Monday Oct 15, 2012 by Susan Johnston - Contributor, VentureFizz
Matthew Grace and Philip H. Beauregard met in their early twenties and had been tossing around business ideas since 2007. But it wasn’t until 2010, after the financial crash prompted Beauregard to leave his position in investment banking to pursue other opportunities, that they started working on it in earnest.
“Phil had worked in restaurant since he was a kid, as a bar back, waiter, bartender, then bar manager,” says Grace. “So he thought, ‘what if I could find a way to motivate staff to perform better?’ He came up with this really simple way to reward staff based on performance and put them on the shifts where they can sell the most.”
Getting Objective Logistics started, the pair initially bootstrapped together money from “friends, family, and fools,” as Grace puts it. “We literally spent that first year, 2010, trying to find a customer that was crazy enough to let us disrupt their business and build the software. We finally launched in 2011.

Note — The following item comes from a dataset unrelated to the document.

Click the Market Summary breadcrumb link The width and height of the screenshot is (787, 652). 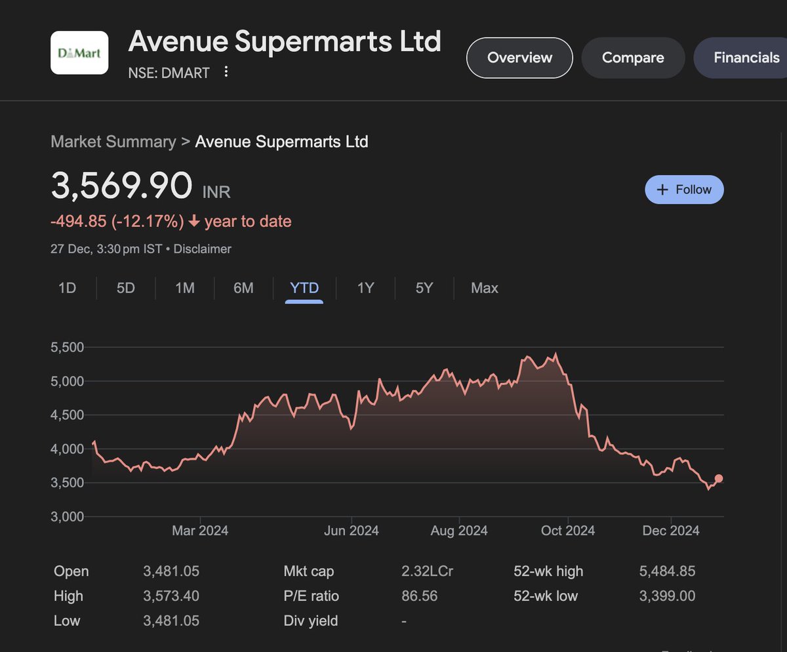coord(113,142)
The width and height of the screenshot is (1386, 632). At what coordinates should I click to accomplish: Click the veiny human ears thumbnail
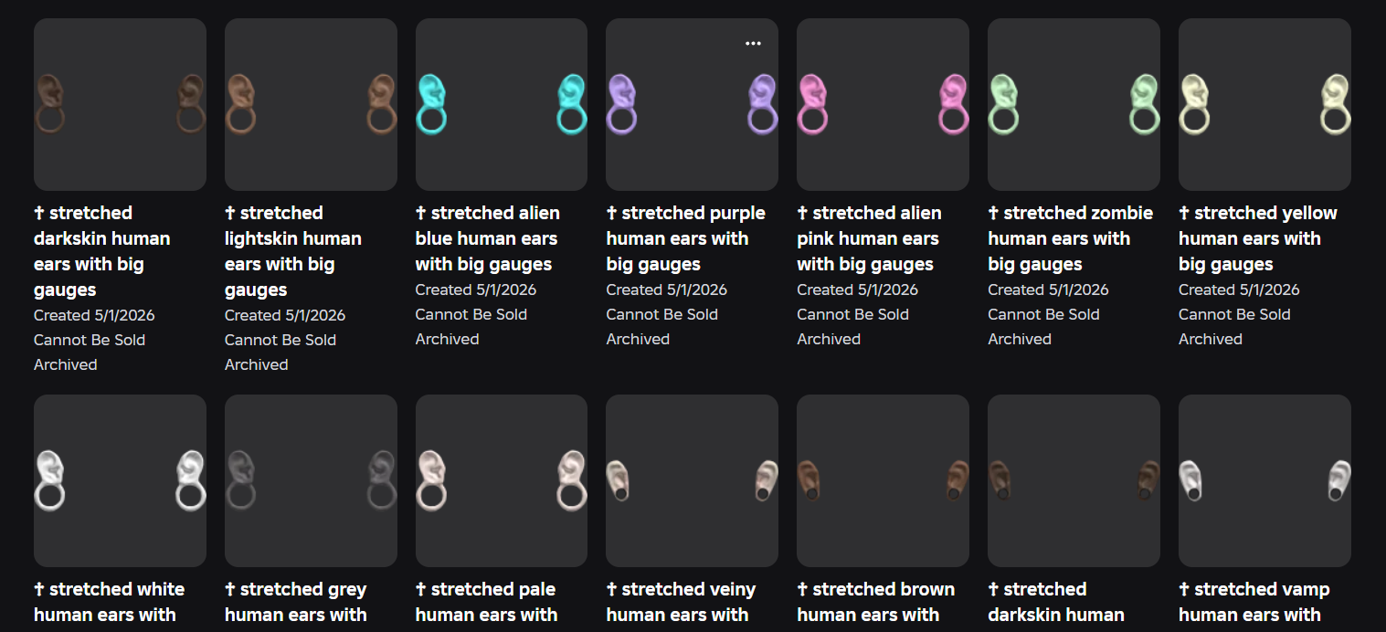[692, 480]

”That first customer was Not Your Average Joe’s, a casual full-service restaurant with 15 locations throughout Massachusetts. “Their CEO is so progressive in adopting new technology,” says Grace, who is Objective Logistic’s CTO. “They were the perfect customer that was willing to build it with us.” His first experience working in a restaurant was last fall when he worked at Not Your Average Joe’s to learn the ropes as a waiter.
Boston-based Objective Logistic developed a labor management platform called MUSE that uses game mechanics to rewards top-performing employee. “We suck up all the employee data, job codes, what they’re paid, when they punch in, and store it inside our website,” says Grace. “We predict how many people these restaurants need per hour of the day, then we run the scheduling process that considers everyone’s availability and fill all those slots.”

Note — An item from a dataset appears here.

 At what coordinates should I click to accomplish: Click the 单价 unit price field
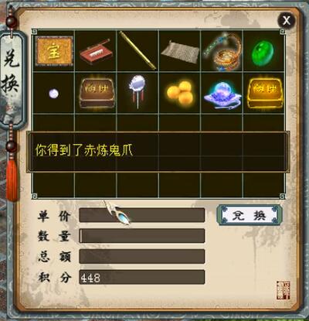pyautogui.click(x=142, y=215)
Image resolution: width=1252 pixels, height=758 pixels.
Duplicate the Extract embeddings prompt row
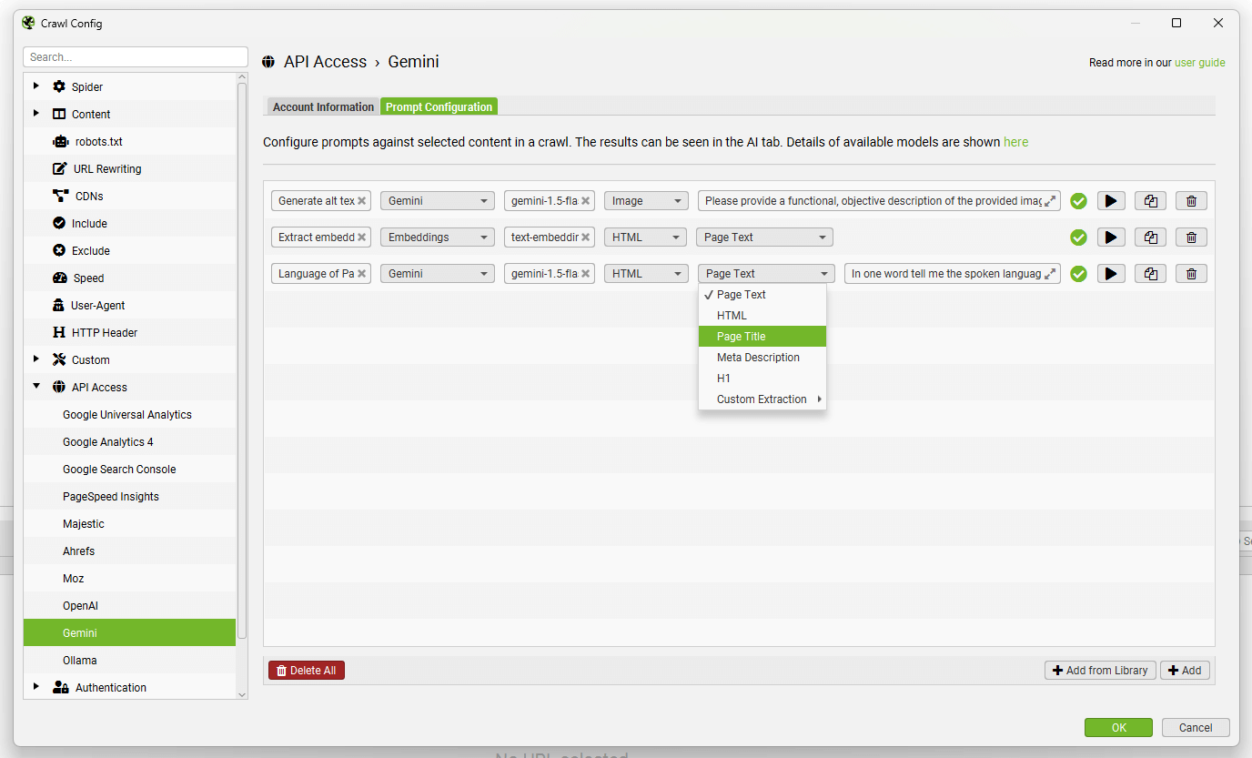1151,238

MUSE ranks employees based on criteria like showing up on time, being reliable, or the size of their tips. It also rewards top-ranked employees by giving them the most desirable shifts and sections. After a restaurant trade publication ran an article praising MUSE, inquiries from other restaurant CEOs and COOs started flooding in.
Grace and CEO Beauregard even visited Subway’s Milford, Conn. Headquarters to meet with the head of point of sale technology and VP of operations for the national sandwich chain. Though a deal with Subway was tempting, they ultimately decided to continue focusing on full-service restaurants and retail before moving into quick service restaurants. “We were so close to building out a prototype for them,” says Grace, “but we asked ourselves, should we focus on our core competencies? We ended up saying ‘once this comes out then we’ll come back to you.’ It was obviously the right decision.”
Objective Logistics also caught the eye of investors, and last November they closed a $1.5 million round of funding by Atlas Venture, Google Ventures, NextView, & Canary Ventures.
Going forward, Grace says the company is targeting a new release for March 2013. “Everything’s going to be mobile first and work on every mobile browser,” he adds. “We’re also working on new types of innovative rewards.”